自分の死後、誰が供養してくれるのか、そして遺骨はどこに納まるのか、といった課題について、しっかり考えなければいけません。
おひとりさまのお墓の終活
それでは、おひとりさまが抱える “お墓の問題” を解決する方法について見ていきましょう。
先祖代々のお墓を「墓じまい」する
墓じまいとは、今あるお墓を撤去し、遺骨を他の墓地に移す、あるいは永代供養や自然葬をして供養することをいいます。
「身体が悪い、遠方に住んでいるなどの理由で、お参りに行けない」「配偶者や子どもがいないので、自分の代で墓を閉じるしかない」などのニーズも高く、墓じまいは新たな弔いの形として注目を集めています。

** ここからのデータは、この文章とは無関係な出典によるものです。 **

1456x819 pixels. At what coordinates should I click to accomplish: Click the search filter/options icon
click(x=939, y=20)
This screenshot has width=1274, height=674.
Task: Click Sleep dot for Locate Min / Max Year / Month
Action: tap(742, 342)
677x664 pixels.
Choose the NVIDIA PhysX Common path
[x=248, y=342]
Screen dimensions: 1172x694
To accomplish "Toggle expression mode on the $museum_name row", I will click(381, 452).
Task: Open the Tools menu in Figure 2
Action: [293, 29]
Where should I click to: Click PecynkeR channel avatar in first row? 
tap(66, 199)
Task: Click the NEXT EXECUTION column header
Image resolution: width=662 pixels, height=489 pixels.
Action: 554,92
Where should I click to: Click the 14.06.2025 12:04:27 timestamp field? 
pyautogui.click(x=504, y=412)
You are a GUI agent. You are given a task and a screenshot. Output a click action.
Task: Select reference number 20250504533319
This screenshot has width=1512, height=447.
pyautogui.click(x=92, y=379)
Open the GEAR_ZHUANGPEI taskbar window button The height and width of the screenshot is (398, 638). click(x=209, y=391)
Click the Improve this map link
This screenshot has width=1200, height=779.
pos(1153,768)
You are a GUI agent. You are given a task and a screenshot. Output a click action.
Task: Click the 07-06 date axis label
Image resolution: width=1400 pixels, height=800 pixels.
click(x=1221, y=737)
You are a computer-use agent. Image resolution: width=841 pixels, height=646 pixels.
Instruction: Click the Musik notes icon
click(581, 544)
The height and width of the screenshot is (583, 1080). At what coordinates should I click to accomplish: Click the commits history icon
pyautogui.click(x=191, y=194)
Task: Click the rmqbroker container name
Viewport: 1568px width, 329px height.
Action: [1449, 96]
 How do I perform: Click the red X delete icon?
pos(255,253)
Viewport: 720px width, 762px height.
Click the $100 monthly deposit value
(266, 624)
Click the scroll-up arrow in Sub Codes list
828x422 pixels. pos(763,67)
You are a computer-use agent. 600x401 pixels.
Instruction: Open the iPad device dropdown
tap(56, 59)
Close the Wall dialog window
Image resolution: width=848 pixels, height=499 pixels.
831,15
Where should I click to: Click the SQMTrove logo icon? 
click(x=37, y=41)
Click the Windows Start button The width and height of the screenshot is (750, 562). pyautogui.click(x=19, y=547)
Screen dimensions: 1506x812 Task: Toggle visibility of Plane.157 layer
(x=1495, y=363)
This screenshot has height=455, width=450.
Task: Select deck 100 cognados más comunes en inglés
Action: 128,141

すべてを失なくしてしまうのは少しさみしい、という方は、遺灰をペンダントにして手元に残しておく「手元供養」という方法もあります。
自分のお墓選び
おひとりさまのお墓選びには、次の3つがおすすめです。
①個人墓
個人墓とは、一人だけで入るお墓のことです。永代供養の一種であり、一定の契約期間が終わると合祀墓(ごうしぼ)移されます。
②永代供養墓
永代供養墓とは、お寺や霊園が遺骨を預かり、永代にわたって供養してくれる埋葬方法のことです。
③自然葬(散骨・樹木葬)
遺灰を自然にかえす散骨や樹木葬など「自然葬」も、近年注目を浴びています。
これら3つの埋葬方法は、お墓を継承する人がいない、おひとりさまでも安心です。
おひとりさまは「生前契約」を結ぼう!
生前契約とは、自分のお葬式やお墓について、生前のうちに決めて契約しておくことです。
「身寄りがいないため、万が一のとき、自分の葬儀をお願いする人がいない…。」といった、おひとりさまも安心して、備えることができます。
生前契約をするうえで大切なこと
生前契約をする上では、「葬儀の内容」を詳細に決め、「費用の支払い方法」を明確に定める、ことが大切です。
また、自分が亡くなったときには「すでに葬儀社が倒産していた」「ご家族がいないことをいいことに、契約通りに葬儀を行わない」といったことが、ないとは言い切れません。
そのため、生前契約を結ぶうえでは、次のことをしっかり確認しておきましょう。
①更新や解除の条件
どんな葬儀にしたいかは、変わることがあります。そのため、後から内容の見直しや更新ができるか、また解約の自由があるかを確認しておきましょう。
②執行人は誰か
契約にあたっては、葬儀の執行人を決めて、その人に同意してもらう必要があります。契約をしっかり遂行してくれる、信頼できる人を「執行人」に指定しましょう。
生前契約は「葬儀信託」が安心!
葬儀信託(そうぎしんたく)とは、お葬式の費用を銀行や信託会社に預け、葬儀が正しく行われたときに葬儀社に支払われるというシステムです。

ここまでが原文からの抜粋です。